Contrat de prêt — Clause abusive — saisie immobilière –– autorité de la chose jugée – pouvoir du juge commissaire – relevé d’office 

 

EXTRAITS : 

« Il s’en déduit que l’autorité de la chose jugée d’une décision du juge-commissaire admettant des créances au passif d’une procédure collective, résultant de l’article 1355 du code civil et de l’article 480 du code de procédure civile, ne doit pas être susceptible de vider de sa substance l’obligation incombant au juge national de procéder à un examen d’office du caractère éventuellement abusif des clauses contractuelles. 

Il en découle que le juge de l’exécution, statuant lors de l’audience d’orientation, à la demande d’une partie ou d’office, est tenu d’apprécier, y compris pour la première fois, le caractère éventuellement abusif des clauses contractuelles qui servent de fondement aux poursuites, sauf lorsqu’il ressort de l’ensemble de la décision revêtue de l’autorité de la chose jugée que le juge s’est livré à cet examen » 

 

ANALYSE : 

Dans une très importante décision rendue après avis de la deuxième chambre civile, sollicité en application de l’article 1015-1 du code de procédure civile, promise au Rapport annuel et accompagnée d’une notice , la chambre commerciale de la Cour de cassation étend  à son tour l’obligation pour le juge de relever d’office les clauses abusives aux frontières des décisions revêtues de l’autorité de la chose jugée.  

L’affaire concernait un débiteur soumis à une procédure collective contre lequel avait été rendue une décision, irrévocable, admettant à son passif une créance au titre d’un prêt immobilier, qu’il avait souscrit antérieurement en qualité de consommateur.  

A l’occasion de la procédure de saisie immobilière du bien l’emprunteur avait soulevé à l’audience d’orientation devant le juge de l’exécution une contestation portant sur le caractère abusif d’une ou plusieurs clauses de l’acte de prêt notarié.

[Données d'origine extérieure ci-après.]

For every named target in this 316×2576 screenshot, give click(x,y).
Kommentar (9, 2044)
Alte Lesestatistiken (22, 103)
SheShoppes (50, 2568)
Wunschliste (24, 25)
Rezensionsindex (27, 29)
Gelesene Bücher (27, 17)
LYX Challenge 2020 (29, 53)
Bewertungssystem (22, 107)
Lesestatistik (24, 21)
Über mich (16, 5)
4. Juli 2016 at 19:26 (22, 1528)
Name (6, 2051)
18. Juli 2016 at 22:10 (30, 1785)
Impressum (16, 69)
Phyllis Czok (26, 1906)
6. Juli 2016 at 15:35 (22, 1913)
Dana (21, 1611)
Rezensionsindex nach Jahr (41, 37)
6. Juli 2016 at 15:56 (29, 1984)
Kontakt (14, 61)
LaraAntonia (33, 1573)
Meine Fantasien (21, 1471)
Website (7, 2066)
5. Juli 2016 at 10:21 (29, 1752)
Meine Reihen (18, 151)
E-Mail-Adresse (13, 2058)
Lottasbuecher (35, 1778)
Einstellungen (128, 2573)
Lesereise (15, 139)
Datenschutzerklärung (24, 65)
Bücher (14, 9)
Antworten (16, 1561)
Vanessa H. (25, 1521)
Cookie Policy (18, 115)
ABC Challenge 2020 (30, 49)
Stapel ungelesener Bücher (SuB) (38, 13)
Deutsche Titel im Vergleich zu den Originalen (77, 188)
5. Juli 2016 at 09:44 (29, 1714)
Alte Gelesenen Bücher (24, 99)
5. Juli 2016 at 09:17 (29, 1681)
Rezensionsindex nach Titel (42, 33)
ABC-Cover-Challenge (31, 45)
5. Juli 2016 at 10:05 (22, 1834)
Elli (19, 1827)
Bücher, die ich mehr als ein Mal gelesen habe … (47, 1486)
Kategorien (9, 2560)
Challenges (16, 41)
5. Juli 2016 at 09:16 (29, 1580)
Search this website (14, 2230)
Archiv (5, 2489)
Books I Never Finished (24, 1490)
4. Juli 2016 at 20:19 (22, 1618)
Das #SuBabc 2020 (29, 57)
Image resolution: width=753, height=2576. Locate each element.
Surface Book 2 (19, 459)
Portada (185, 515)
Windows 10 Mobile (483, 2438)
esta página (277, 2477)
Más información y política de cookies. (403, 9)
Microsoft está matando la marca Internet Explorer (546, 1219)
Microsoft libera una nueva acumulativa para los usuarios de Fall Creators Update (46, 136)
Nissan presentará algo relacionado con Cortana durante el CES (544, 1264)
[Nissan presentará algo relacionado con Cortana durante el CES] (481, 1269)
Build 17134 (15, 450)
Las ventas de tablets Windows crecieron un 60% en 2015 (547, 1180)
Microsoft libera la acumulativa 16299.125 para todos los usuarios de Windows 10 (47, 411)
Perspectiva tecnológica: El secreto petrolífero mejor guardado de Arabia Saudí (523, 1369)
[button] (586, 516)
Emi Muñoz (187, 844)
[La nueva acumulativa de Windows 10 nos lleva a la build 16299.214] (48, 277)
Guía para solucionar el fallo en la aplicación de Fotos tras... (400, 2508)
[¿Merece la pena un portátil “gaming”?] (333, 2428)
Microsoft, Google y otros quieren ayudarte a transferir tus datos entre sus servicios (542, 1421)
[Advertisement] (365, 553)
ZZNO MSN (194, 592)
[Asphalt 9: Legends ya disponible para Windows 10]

L’arrêt avait retenu que les décisions d’admission des créances avaient autorité de la chose jugée à l’égard du consommateur relativement aux créances qu’elles fixent. L’arrêt avait observé que le consommateur, convoqué à l’audience du juge-commissaire pour qu’il soit statué sur ses contestations, s’était présenté en la même qualité devant le juge de l’exécution statuant en saisie immobilière que devant le juge-commissaire, et avait relevé que, devant ce juge, le débiteur n’avait formulé aucune observation concernant la première créance et qu’il n’avait pas davantage contesté la seconde.  

 La décision est cassée sous le visa des articles 7, § 1, de la directive 93/13 et de l’article  L. 212-1, alinéa 1er, du code de la consommation.  

La Cour de cassation confirme que la décision du juge commissaire ayant admis des créances au passif d’une procédure collective dispose en effet de l’autorité de la chose jugée. Cependant, elle énonce que ce principe ne doit en aucun cas vider de sa substance l’obligation reposant sur le juge national d’examiner d’office le caractère abusif d’une clause. Elle en déduit que « le juge de l’exécution, statuant lors de l’audience d’orientation, à la demande d’une partie ou d’office, est tenu d’apprécier, y compris pour la première fois, le caractère éventuellement abusif des clauses contractuelles qui servent de fondement aux poursuites. Pour appuyer sa décision, la Chambre commerciale se fonde sur une série de décisions de la CJUE imposant au juge national un contrôle juridictionnel effectif des clauses abusives pour assurer l’effet utile de la directive, de telle sorte qu’une règle procédurale interne relative à l’autorité de la chose jugée ne puisse y faire obstacle (CJUE 26 janv. 2017, aff. C-421/14, Banco Primus ; CJUE 4 juin 2020, aff. C-495/19, Kancelaria Médius ; CJUE 17 mai 2022, aff. C-600/19, Ibercaja Banco ; CJUE 17 mai 2022, aff. C-693/19, SPV « Project 503 Srl » aff. C-831/19, Banco di Desio e della Brianza). Autrement dit, en vertu du principe d’effectivité, un mécanisme national ne peut pas faire obstacle au droit européen. 

Elle apporte cependant une exception au principe posé dans l’hypothèse où « il ressort de l’ensemble de la décision revêtue de l’autorité de la chose jugée » que le juge s’est livré à l’ examen du caractère éventuellement abusif des clauses.